“As I look back over the last four years, one of my fondest memories is the close and treasured friendship that we have enjoyed.” Those words opened a letter dated Dec. 19, 1980, printed on stationary with the Seal of the Vice President of the United States in blue. It was addressed to Archbishop John Roach of St. Paul and Minneapolis, and signed by Walter F. Mondale, whose service in the nation’s second-highest office was drawing to a close.
Mondale died April 19 at age 93. Funeral services are planned for September.
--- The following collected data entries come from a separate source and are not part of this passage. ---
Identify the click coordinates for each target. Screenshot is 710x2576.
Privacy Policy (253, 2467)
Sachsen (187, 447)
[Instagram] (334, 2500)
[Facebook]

A Presbyterian, Mondale, the former U.S. Senator from Minnesota, vice president under President Jimmy Carter and U.S. ambassador to Japan, was a personal friend of Archbishop Roach, archbishop of St. Paul and Minneapolis from 1975 to 1995.
Archbishop Roach gave the benediction at the 1977 inauguration ceremony. “We beg your special blessing on President Carter and Vice President Mondale and their families,” he prayed. “There is a loneliness on the mountain. Grace that loneliness with your presence.”
Allison Spies, the archdiocese’s archives programs manager, said the men wrote to each other regularly.
“Archbishop Roach visited Mondale in Washington, and they traveled together to Rome in 1978,” she said. “They of course disagreed on some topics, but they especially shared convictions about peace and the risks of the nuclear arms race.”
Archbishop Roach worked on a 1983 pastoral letter from the National Council of Catholic Bishops (a precursor to the U.S. Conference of Catholic Bishops) on nuclear weapons and the arms race. In his unsuccessful 1984 presidential bid, Mondale advocated for a nuclear freeze, and in an essay written during that time, he noted that “the Catholic Church has raised serious questions about the morality of nuclear war.”
Like Mondale’s other friends, Archbishop Roach called him by his nickname, “Fritz,” a nod to his middle name, “Frederick.” When the archbishop died in 2003, Mondale described him to The Catholic Spirit as “just always a good friend.” He praised him for his qualities as a pastor and “ecumenical spirit,” and he commended him for working together on shared policy goals, despite their disagreement about legalized abortion.
Mondale received an honorary degree from the University of St. Thomas in 1973 and received its law school’s Dignitatis Humanae Award in 2019.